His brother Svyatoslav received Chernigov, while Smolensk went to Vyacheslav and Vladimir-in-Volhynia to Igor. This ladder of succession is related to the seniority order mentioned above. Vsevolod's appanage included the northern lands of Rostov and the lightly colonised northeast (see Vladimir-Suzdal).

The Primary Chronicle recorded that in 988, Vladimir had assigned the northern lands (later associated with Pereyaslavl) to Yaroslav.

The town was destroyed by the Mongols in March 1239, the first of the great Rus cities to fall. Certainly from the reign of Vsevolod Yaroslavich, the princes of Pereyaslavl held the principality of Rostov-Suzdal, which was heavily colonized by Slavs thereafter, a process which strengthened the region's power and independence, separating the two regions.

In 1132, Yaropolk became Grand Prince on his brother Mstislav's death, while the Monomashichi descended into general internecine conflict over the Pereyaslavl principality. Yaropolk appointed Vsevolod Mstislavich, prince of Novgorod, to the principality of Pereyaslavl – in this era designated heir to the Kievan throne – thus provoking Yaropolk's younger brother Yuri Dolgoruki, controller of Suzdal, into war. Yuri drove out Vsevolod, whom Yaropolk then replaced with Izyaslav. An agreement was reached by 1134 between Yuri and Yaropolk that their common brother Vyacheslav would take the throne of Pereyaslavl.

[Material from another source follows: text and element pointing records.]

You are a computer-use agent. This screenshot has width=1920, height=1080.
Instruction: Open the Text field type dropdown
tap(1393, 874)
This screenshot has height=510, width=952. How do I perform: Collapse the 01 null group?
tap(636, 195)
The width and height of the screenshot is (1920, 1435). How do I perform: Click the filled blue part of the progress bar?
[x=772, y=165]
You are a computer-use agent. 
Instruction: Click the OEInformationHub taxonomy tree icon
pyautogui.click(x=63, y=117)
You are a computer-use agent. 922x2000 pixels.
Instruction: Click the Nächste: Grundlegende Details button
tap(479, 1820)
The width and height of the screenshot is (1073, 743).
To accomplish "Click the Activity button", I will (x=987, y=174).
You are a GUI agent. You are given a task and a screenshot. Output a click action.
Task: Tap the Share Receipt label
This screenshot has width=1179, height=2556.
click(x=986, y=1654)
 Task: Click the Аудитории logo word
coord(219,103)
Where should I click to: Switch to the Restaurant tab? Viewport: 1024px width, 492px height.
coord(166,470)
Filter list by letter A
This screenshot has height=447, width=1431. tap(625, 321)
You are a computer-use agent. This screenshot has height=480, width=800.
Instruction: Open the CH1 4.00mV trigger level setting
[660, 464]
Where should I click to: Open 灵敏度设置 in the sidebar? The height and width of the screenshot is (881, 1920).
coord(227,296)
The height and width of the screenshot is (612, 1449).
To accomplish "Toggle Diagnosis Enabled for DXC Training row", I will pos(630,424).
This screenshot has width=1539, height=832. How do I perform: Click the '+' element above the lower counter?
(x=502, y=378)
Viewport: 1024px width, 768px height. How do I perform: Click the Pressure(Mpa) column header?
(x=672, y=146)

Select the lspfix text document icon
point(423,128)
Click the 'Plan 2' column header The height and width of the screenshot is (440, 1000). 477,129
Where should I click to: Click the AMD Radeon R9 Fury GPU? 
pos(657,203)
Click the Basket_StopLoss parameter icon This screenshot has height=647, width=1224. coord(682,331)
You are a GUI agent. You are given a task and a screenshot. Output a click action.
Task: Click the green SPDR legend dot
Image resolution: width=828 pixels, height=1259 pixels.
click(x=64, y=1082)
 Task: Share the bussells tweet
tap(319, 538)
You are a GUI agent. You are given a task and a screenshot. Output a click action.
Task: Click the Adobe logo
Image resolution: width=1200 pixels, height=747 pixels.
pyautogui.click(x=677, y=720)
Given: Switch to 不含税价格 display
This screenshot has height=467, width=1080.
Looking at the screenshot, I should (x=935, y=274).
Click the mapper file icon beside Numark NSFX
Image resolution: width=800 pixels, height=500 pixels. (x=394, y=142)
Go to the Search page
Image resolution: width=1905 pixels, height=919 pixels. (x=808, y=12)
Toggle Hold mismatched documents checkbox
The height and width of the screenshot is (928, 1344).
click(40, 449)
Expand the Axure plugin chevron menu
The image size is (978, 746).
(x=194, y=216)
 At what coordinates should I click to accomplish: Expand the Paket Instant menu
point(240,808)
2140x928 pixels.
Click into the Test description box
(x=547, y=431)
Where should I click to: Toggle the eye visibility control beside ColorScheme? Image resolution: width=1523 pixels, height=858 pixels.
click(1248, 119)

==List of princes of Pereyaslavl==
- Vsevolod I, 1054–1093
- Rostislav I Vsevolodich 1076, d. 1093
- Vladimir I Vsevolodich Monomakh, 1076–1078
- Rostislav I Vsevolodich (again), 1078–1093
- Vladimir I Vsevolodich Monomakh (again), 1094–1113. Possession confirmed at the Council of Liubech (1097)
- Svyatoslav I Vladimirovich, d. 1114
- Yaropolk I, 1114–1132. During this period, the Principality of Pereyaslavl' 'began to be regarded as the seat of the heir apparent, the next prince of Kiev.'
- Vsevolod II Mstislavich, 1132 x 1134
- Izyaslav I Mstislavich, 1132 x 1134
- Vyacheslav I Vladimirovich, 1132–1134
- Andrey Vladimirovich, 1135–1141
- Vyacheslav I Vladimirovich (again), 1142
- Iziaslav II, 1143–1145
- Mstislav Izyaslavich, 1146–1149
- Rostislav II Yurevich, 1149–1151
- Mstislav Izyaslavich (again), 1151–1155
- Gleb Yurevich, 1155–1169
- Vladimir III Glebovich, appointed 1169, died 1187
- Yaroslav II Mstislavich ??
- Vsevolod III the Big Nest, ?–1206
- Vsevolod IV Svyatoslavich, 1206
- Rurik Rostislavich, 1206–?
- Vladimir IV Rurikovich, 1206–1213

== Bibliography ==
=== Primary sources ===
- Cross, Samuel Hazzard (1953). "The Russian Primary Chronicle, Laurentian Text. Translated and edited by Samuel Hazzard Cross and Olgerd P. Sherbowitz-Wetzor" (The first 50 pages are a scholarly introduction).
  - Cross, Samuel Hazzard (2013). "SLA 218. Ukrainian Literature and Culture. Excerpts from The Rus' Primary Chronicle (Povest vremennykh let, PVL)"

=== Literature ===
- Franklin, Simon (1996). "The Emergence of Rus, 750-1200"
- Martin, Janet (1995). "Medieval Russia, 970-1584"
  - Martin, Janet (2007). "Medieval Russia: 980–1584. Second Edition. E-book"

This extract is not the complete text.